There is no sign of multi-collinearity $(>= 0.9)$ - good to go!
In [8]:
plot_corr_matrix(df)
In [9]:
X = unpickle_object("X_features_selection.pkl") #all features from the suffled dataframe. Numpy array
y = unpickle_object("y_variable_selection.pkl") #target variable from shuffled dataframe. Numpy array
final_df = unpickle_object("analysis_dataframe.pkl") #this is the shuffled dataframe!
In [10]:
X_train, X_test, y_train, y_test = train_test_split(X, y, test_size=0.25, random_state = 0) #train on 75% of data
In [11]:
sc_X_train = StandardScaler()
sc_y_train = StandardScaler()
sc_X_train.fit(X_train[:,:6])#only need to learn fit of first 6 - rest are dummies
sc_y_train.fit(y_train)
X_train[:,:6] = sc_X_train.transform(X_train[:,:6]) #only need to transform first 6 columns - rest are dummies
X_test[:,:6] = sc_X_train.transform(X_test[:,:6]) #same as above
y_train = sc_y_train.transform(y_train)
y_test = sc_y_train.transform(y_test)
As we can see - the baseline model of regular linear regression is dreadful!
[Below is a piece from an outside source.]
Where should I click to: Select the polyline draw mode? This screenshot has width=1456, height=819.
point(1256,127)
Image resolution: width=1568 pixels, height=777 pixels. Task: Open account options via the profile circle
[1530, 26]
Let's move on to more sophisticated methods!
In [12]:
baseline_model(X_train, X_test, y_train, y_test)
Out[12]:
In [13]:
holdout_results = holdout_grid(["Ridge", "Lasso", "Elastic Net"], X_train, X_test, y_train, y_test)
In [14]:
pickle_object(holdout_results, "holdout_model_results")
In [15]:
sc_X = StandardScaler()
sc_y = StandardScaler()
In [16]:
sc_X.fit(X[:,:6])#only need to learn fit of first 6 - rest are dummies
sc_y.fit(y)
X[:,:6] = sc_X.transform(X[:,:6]) #only need to transform first 6 columns - rest are dummies
y = sc_y.transform(y)
In [17]:
no_holdout_results = regular_grid(["Ridge", "Lasso", "Elastic Net"], X, y)
In [18]:
pickle_object(no_holdout_results, "no_holdout_model_results")
In [19]:
extract_model_comparisons(holdout_results, no_holdout_results, "Ridge")
In [20]:
extract_model_comparisons(holdout_results, no_holdout_results, "Lasso")
In [21]:
extract_model_comparisons(holdout_results, no_holdout_results, "Elastic Net")
From the above, we can see that 2/3 models had a higher $R^{2}$ without the use of a holdout set. This fit in line with the theory that when you use less data (i.e. use a hold-out set), you model will perform worse. As such, hold -out sets should only be implemented when a plethora of training data is available!
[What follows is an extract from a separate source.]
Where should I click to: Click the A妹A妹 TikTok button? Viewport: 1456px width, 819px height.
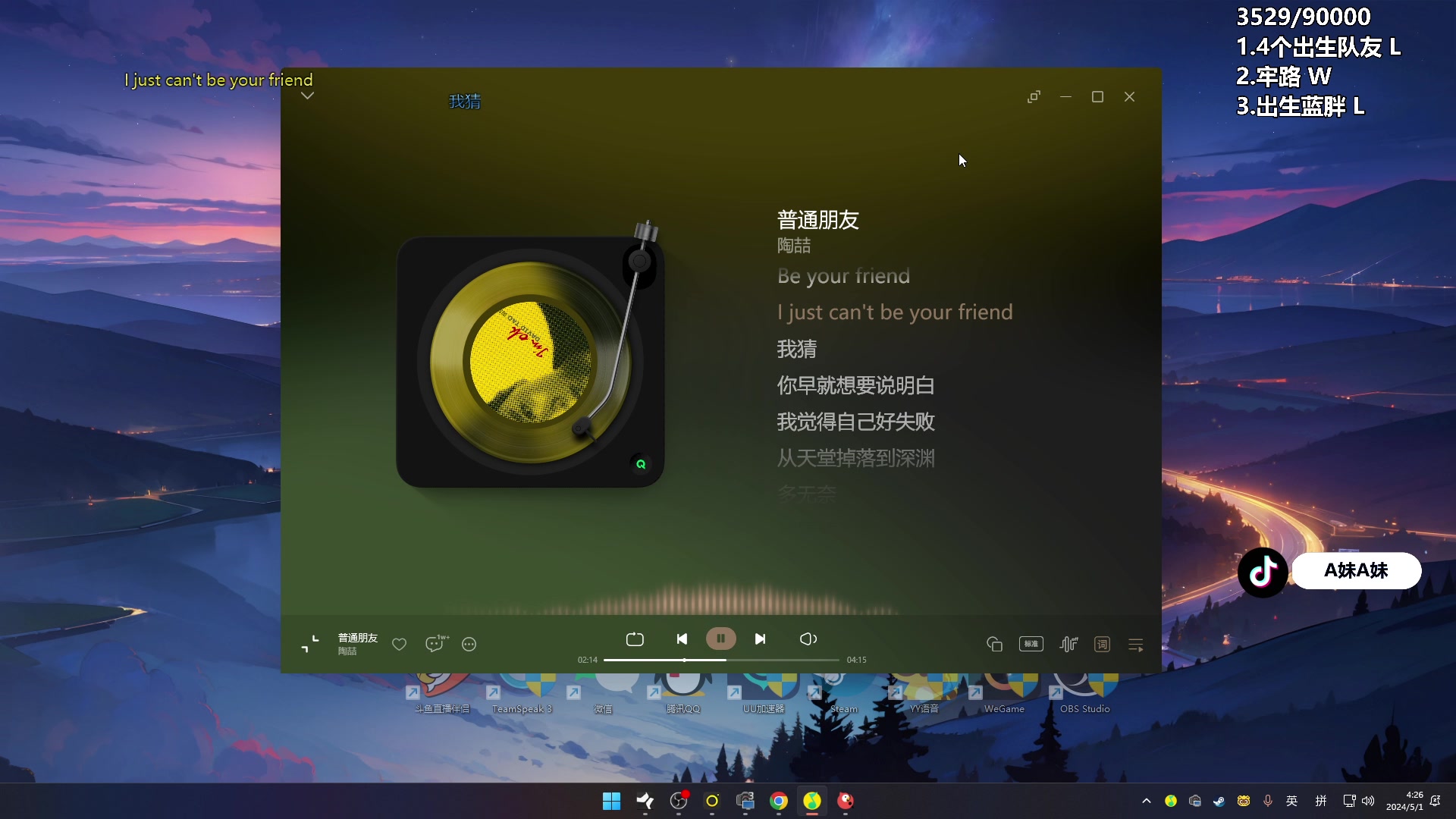[x=1355, y=571]
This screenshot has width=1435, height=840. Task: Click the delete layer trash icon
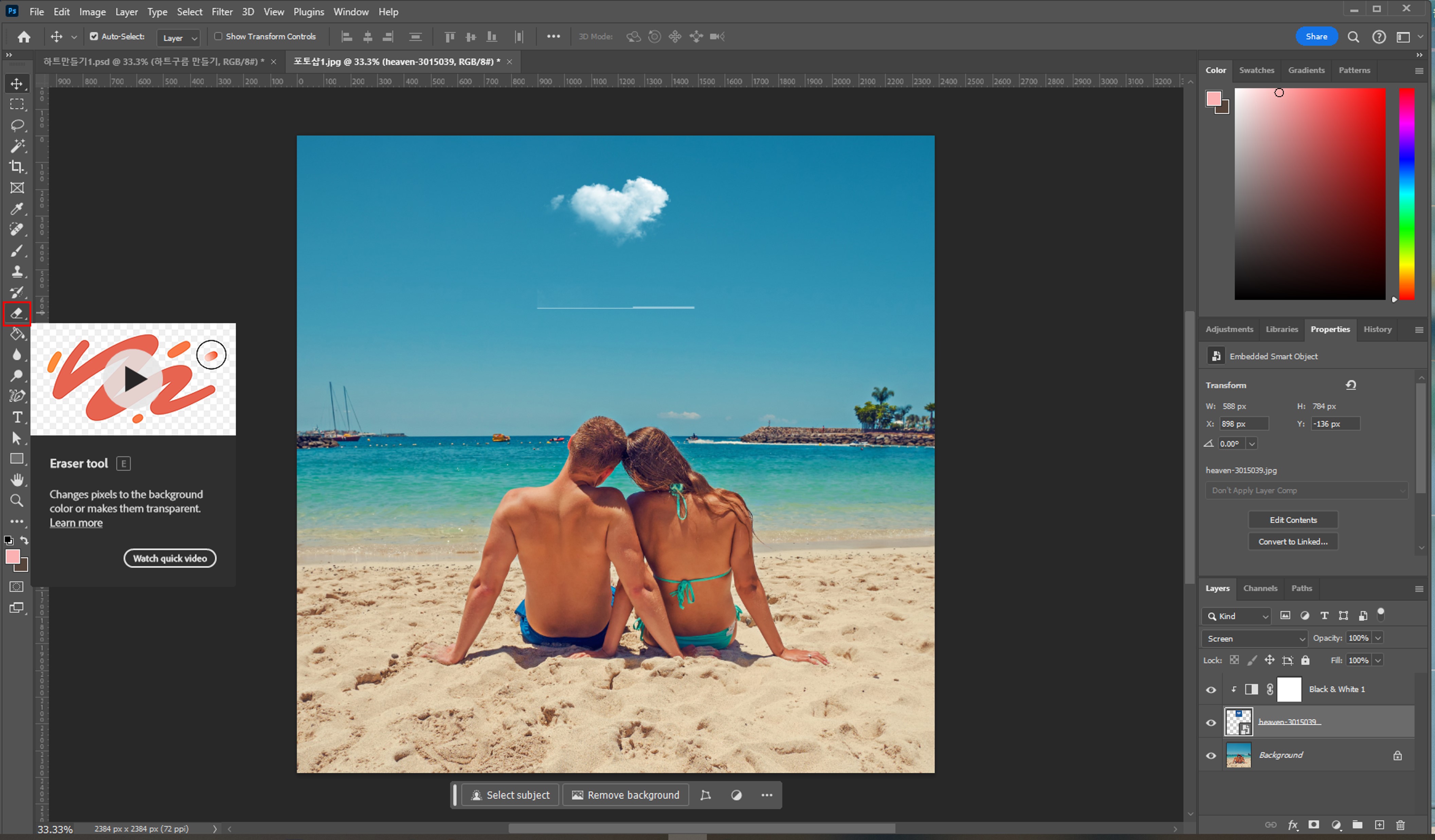click(x=1400, y=825)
We also see that the budget feature and No. of Reviews on Rotton tomatoes were the strongest feature when predicting Box Office Revenue!
Please note: The data collection process was a nightmare with lots of missing data, as such, various methods of imputation were employed. This is probably most apparent from the fact that our highest $R^{2}$ across all models was $~0.45$.
While I did not obtain the strongest results, this project was fantastic in exposing me to methods of regularization, standardization and introductory machine learning techniques.
I am especially ecstatic that I got to use the GridSearchCV class! This class will make it very easy for me to take on more advanced machine learning topics in future projects.
Other than the focus on Machine Learning - this project was an excellent exercise in data collection and cleaning!